Subject: Hadi&Ling1998 Principal Components Analysis pitfalls?

From: Ray Koopman

Date: 2 Mar, 2010 17:22:05

Message: 18 of 27

On Mar 2, 5:40 am, Paige Miller <paige.mil...@kodak.com> wrote:
> On Mar 1, 8:31 pm, Ray Koopman <koop...@sfu.ca> wrote:
>
>> Hastie et al's Algorithm 3.3 is pretty much what I've understood
>> PLS regression to be, the only difference being the way they define
>> phihat_{mj} in step 2a. My understanding allows other coefficients
>> that relate y to x_j^{m-1}, the important constraint being that
>> they must be bivariate, not multivariate, coefficients.
>>
>> For those of us who don't have access to the Kresta et al paper,
>> could you summarize the differences between their algorithm and
>> Hastie et al's?
>
> Friedman and co-authors have always had a somewhat idiosyncratic view
> of PLS, hence the criticism of the Frank and Friedman paper. I suppose
> algorithm 3.3 can also be called idiosyncratic, in the sense that it
> uses different letters/symbols for the elements of the PLS algorithm.
> I have read many papers on PLS, and the algorithm always looks very
> similar to Kresta et al, with consistent use of symbols/letters to
> represent the different elements of the PLS algorithm; only Hastie et
> al uses different symbols.
>
> So to answer the question ... I have no idea what the differences are
> between Hastie et al and all the other PLS algorithms I have seen.
>
> Another perhaps more accessible version of the Kresta et al algorithm
> is published in P Nomikos, JF MacGregor, Technometrics, 1995.

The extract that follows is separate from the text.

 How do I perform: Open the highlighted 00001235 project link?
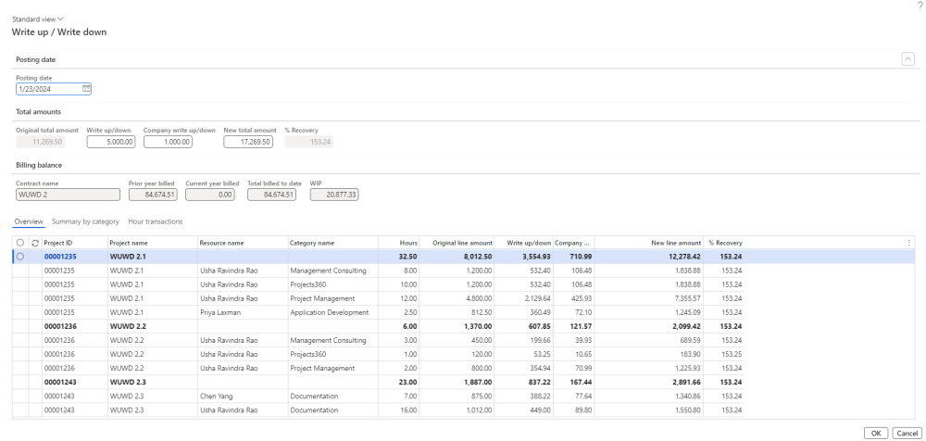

I now have a copy of Kresta et al, and I agree with 'root': it
describes the 'power method' for doing a Canonical Correlation
Analysis. (For a description of CCA by another method, see
http://groups.google.ca/group/sci.stat.math/msg/0346065ce9ad74cc .)

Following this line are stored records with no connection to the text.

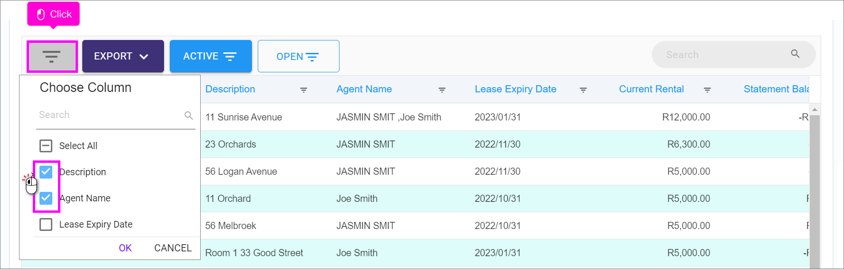This screenshot has height=269, width=844.
Task: Click the filter icon on Lease Expiry Date column
Action: pos(583,90)
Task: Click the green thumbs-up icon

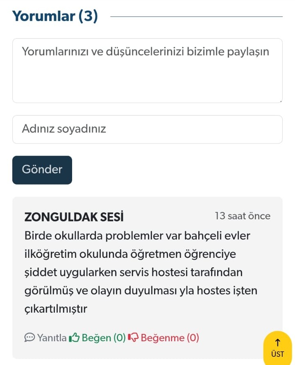Action: coord(74,337)
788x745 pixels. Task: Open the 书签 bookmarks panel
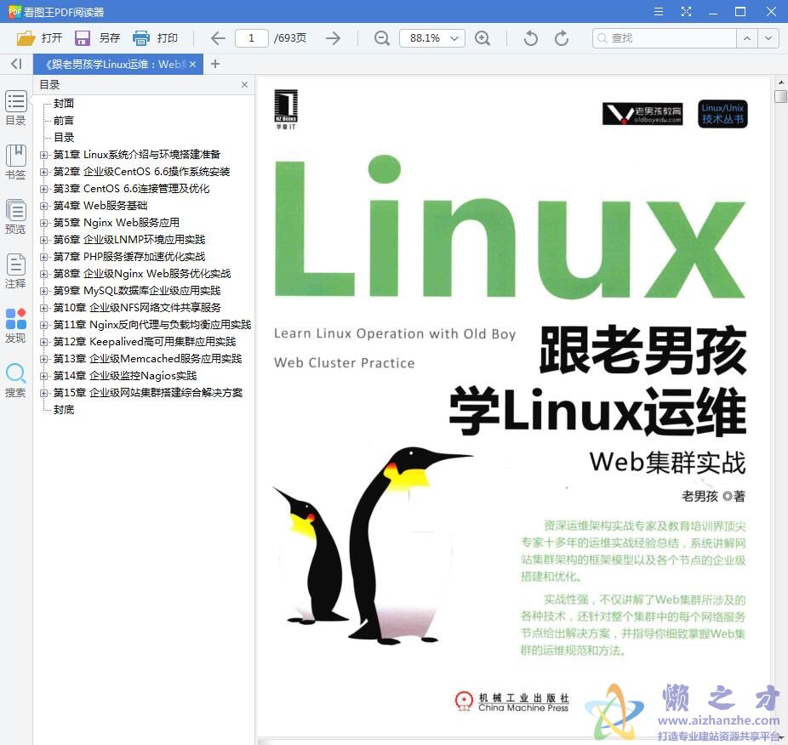[15, 160]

So the question is how the PLS label got attached to such different
procedures.

Subject: Hadi&Ling1998 Principal Components Analysis pitfalls?

From: Paige Miller

Date: 2 Mar, 2010 17:53:07

Message: 19 of 27

On Mar 2, 12:22 pm, Ray Koopman <koop...@sfu.ca> wrote:

> I now have a copy of Kresta et al, and I agree with 'root': it
> describes the 'power method' for doing a Canonical Correlation
> Analysis. (For a description of CCA by another method, seehttp://groups.google.ca/group/sci.stat.math/msg/0346065ce9ad74cc.)
>
> So the question is how the PLS label got attached to such different
> procedures.

Here is a version of MATLAB code that performs PLS
http://www.cdpcenter.org/files/plsr/nipals.html

As far as "power method" for doing a Canonical Correlation, this paper
establishes the equivalence of Canonical Correlation and a variation
of PLS known as Orthonormalized PLS: http://ijcai.org/papers09/Papers/IJCAI09-207.pdf.
This paper also explains there is a distinct difference between
Canonical Correlation and general Partial Least Squares: "While CCA
maximizes the correlation of data in the dimensionality-reduced space,
partial least squares (PLS) maximizes their covariance." (And just to
get overly technical, I think that sentence should read PLS maximizes
their squared covariance, so a covariance of -5 is treated the same as
a covariance of 5)

--
Paige Miller
paige\dot\miller at kodak\dot\com

Subject: Hadi&Ling1998 Principal Components Analysis pitfalls?

From: Ray Koopman

Date: 3 Mar, 2010 06:50:09

Message: 20 of 27

On Mar 2, 9:53 am, Paige Miller <paige.mil...@kodak.com> wrote:
> On Mar 2, 12:22 pm, Ray Koopman <koop...@sfu.ca> wrote:
>
>> I now have a copy of Kresta et al, and I agree with 'root': it
>> describes the 'power method' for doing a Canonical Correlation
>> Analysis. (For a description of CCA by another method, see
>> http://groups.google.ca/group/sci.stat.math/msg/0346065ce9ad74cc.)
>>
>> So the question is how the PLS label got attached to such different
>> procedures.

And the answer is ... the two procedures are not that different.
Hastie et al's Algorithm 3.3 is what the algorithm in Kresta et al's
Appendix simplifies to when there is only one Y-variable.

>
> Here is a version of MATLAB code that performs PLS
> http://www.cdpcenter.org/files/plsr/nipals.html
>
> As far as "power method" for doing a Canonical Correlation,
> this paper establishes the equivalence of Canonical Correlation
> and a variation of PLS known as Orthonormalized PLS:
> http://ijcai.org/papers09/Papers/IJCAI09-207.pdf.
> This paper also explains there is a distinct difference between
> Canonical Correlation and general Partial Least Squares: "While CCA
> maximizes the correlation of data in the dimensionality-reduced space,
> partial least squares (PLS) maximizes their covariance." (And just to
> get overly technical, I think that sentence should read PLS maximizes
> their squared covariance, so a covariance of -5 is treated the same as
> a covariance of 5)

I was wrong. Kresta et al's algorithm is not CCA by the power method.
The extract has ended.